A: Absolutely. Any color or seasonal M&M will work. Use mini M&M’s for more even distribution if preferred.
Q: How do I get the center gooey but edges set?
A: Bake until the edges are golden and the center is just set. Remove early rather than late; carryover heat will finish the center as it cools.
Conclusion
If you want more colorful, holiday-themed bars and inspiration, this take on a St. Patrick’s Day cookie bar is a fun starting point. For variations and other festive ideas, see the playful riff on a similar cookie bar at St. Patrick’s Day Cookie Bar – Foody Schmoody Blog. For a nostalgic clover-cookie pairing idea, check out St. Patrick’s Day Clover Cookies & Ice Cream | – WordPress.com. And if you’re comparing M&M seasonal bar recipes, this kid-approved Easter variation offers great tips on mix-ins and baking time: Easter M&M’s Chocolate Chip Cookie Bars – Kid-Approved.


St. Patrick’s Day Chocolate Chip Cookie Bars
Ingredients
Method
- Preheat the oven to 350°F (175°C). Line a 9×9 baking dish with parchment paper, leaving an overhang for easy lifting.
- In a stand mixer fitted with the paddle or in a large bowl with a hand mixer, cream ½ cup softened butter with ½ cup packed light brown sugar and ¼ cup granulated sugar until light and fluffy, about 2–3 minutes.
- Add 1 large egg and 1 teaspoon vanilla extract. Beat until the mixture is smooth and combined.
- In a separate bowl, whisk together 1½ cups all-purpose flour, ½ teaspoon baking soda, ¼ teaspoon baking powder, ¼ teaspoon kosher salt, and ¼ teaspoon cornstarch if using.
- Gradually add the dry ingredients to the wet ingredients and mix just until combined, stopping as soon as there are no dry streaks.

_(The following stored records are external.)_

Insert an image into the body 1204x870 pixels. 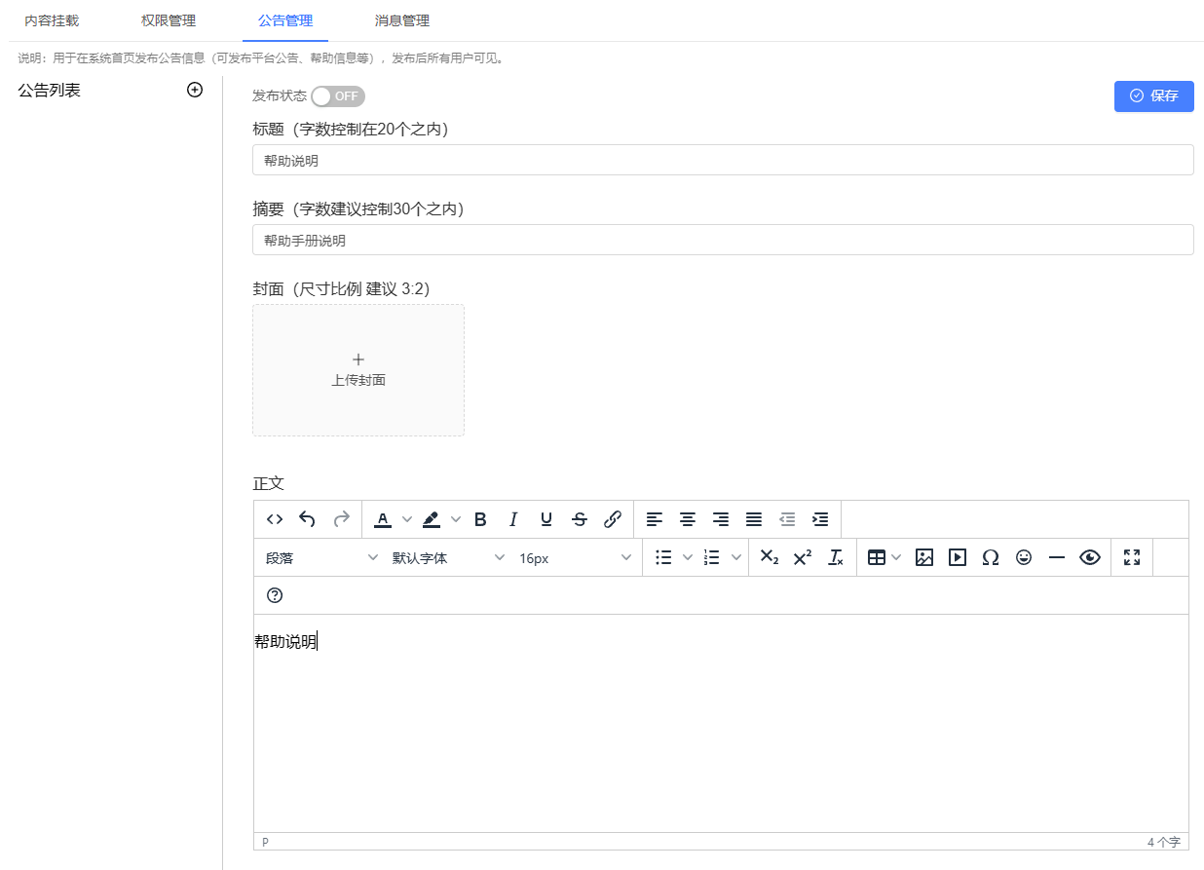click(x=924, y=557)
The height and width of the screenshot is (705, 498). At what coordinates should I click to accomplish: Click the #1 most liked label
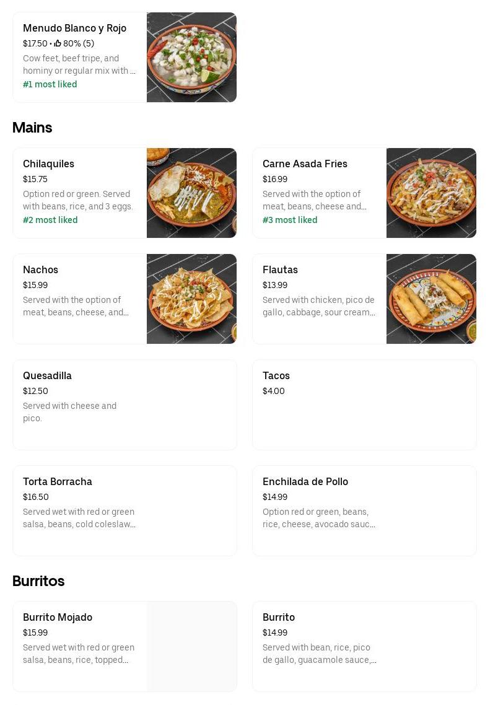[50, 84]
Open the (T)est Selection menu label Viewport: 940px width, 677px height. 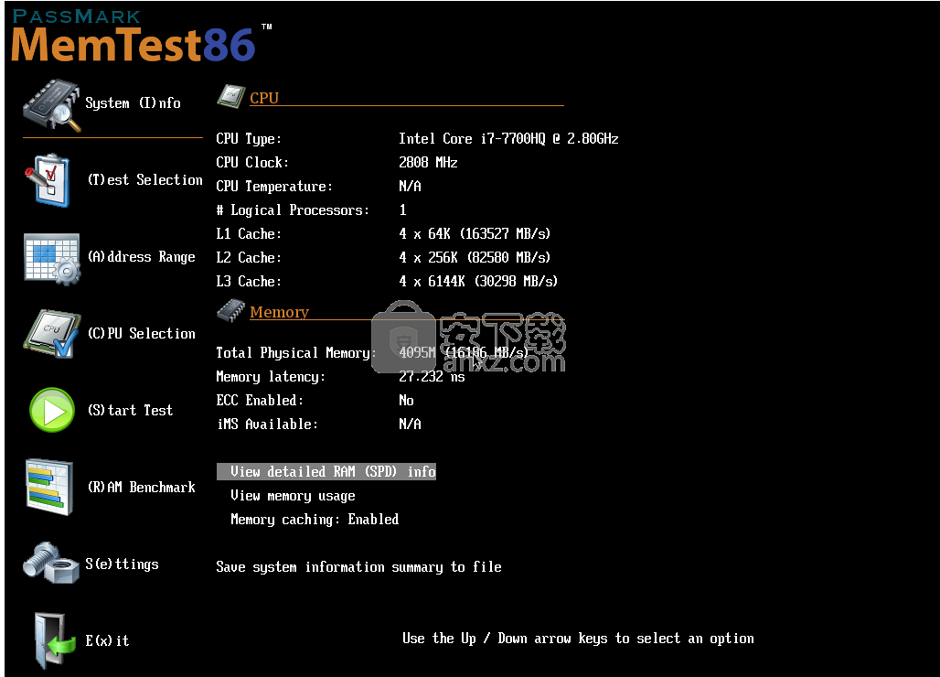pos(144,180)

- Fold in ¾ cup green M&M’s and ¾ cup semi-sweet chocolate chips, saving a handful for decorating the top.
- Transfer the dough to the prepared pan and press it evenly into the pan. Sprinkle the reserved candies and chips on top and gently press them in.
- Bake for 20–25 minutes, until the edges are lightly golden and the center is just set.
- Cool completely in the pan on a wire rack before lifting out and slicing into squares.